17 сентября Чуйков запросил дополнительных подкреплений – у немцев они прибывают постоянно. „Мы истекаем кровью“. Вечером этого дня через Волгу переправилась морская пехота Балтийского и Северного флотов, а затем 137‑я танковая бригада. Они блокировали продвижение немцев к устью Царицы, часть войск уцепилась за железнодорожные пути к востоку от Мамаева кургана.
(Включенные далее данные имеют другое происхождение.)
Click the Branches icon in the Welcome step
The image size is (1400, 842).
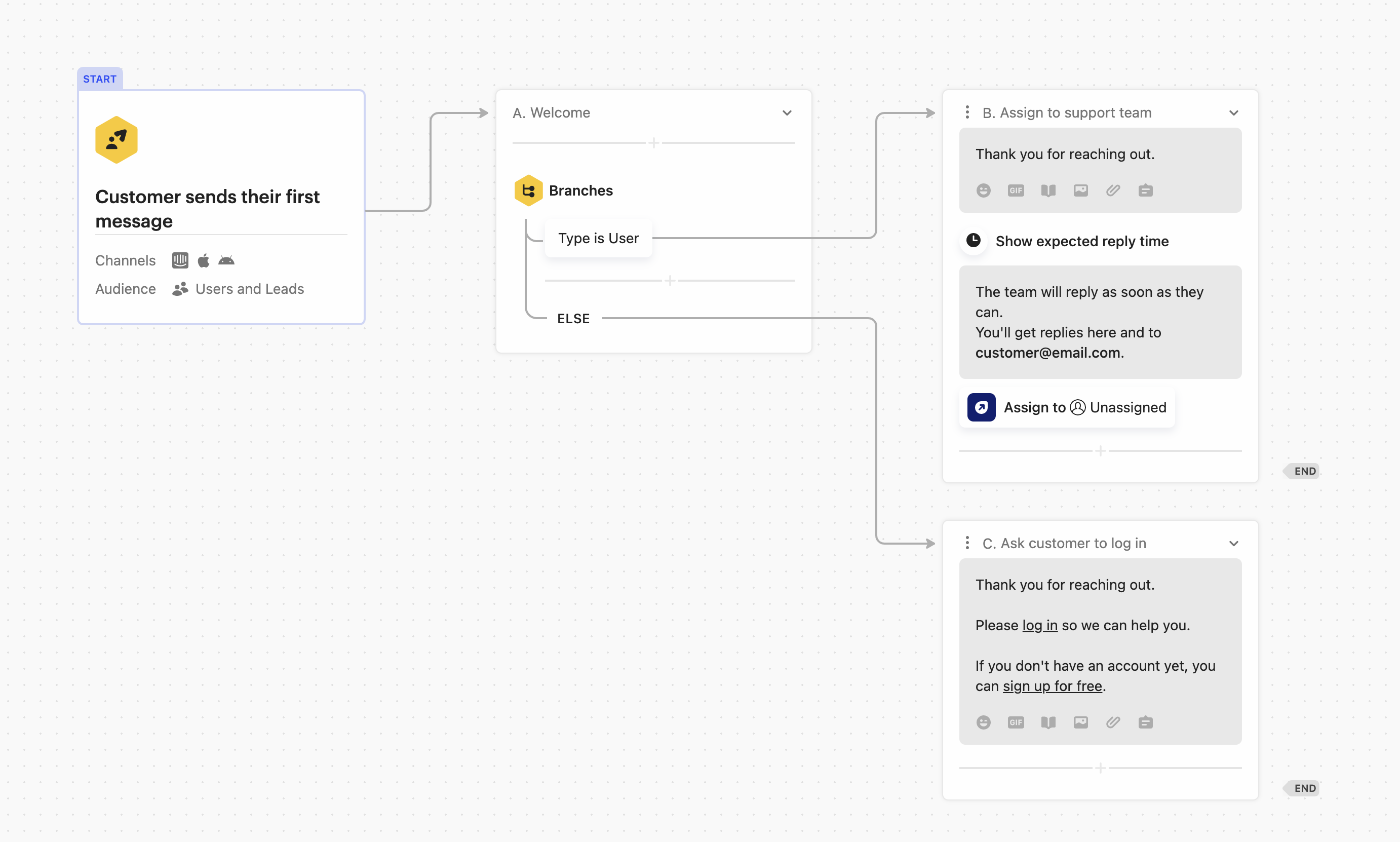pyautogui.click(x=528, y=190)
Потомкам издалека не понять самого страшного в окопной войне. В полночь на 18 сентября Чуйков с помощниками потеряли терпение и отправились (что можно было сделать лишь по воде) в Красную слободу, где, по сведениям, была баня. Пар, усталость и наркомовские граммы сделали свое дело, и удерживающие вермахт командиры едва не проспали рассвет. Бег к Волге завершился гигантским прыжком командарма на последний уходящий паром. Паромщик был нимало удивлен, рассматривая документы генерала, но вынужден был возвратиться и подобрать всю компанию. Через несколько часов посвежевший Чуйков перенес свой штаб на довольно открытое пространство на берегу Волги между „Красным Октябрем“ и „Баррикадами“. На его беду рядом находился резервуар с нефтью, по поводу которого все легкомысленно утверждали, что он пуст.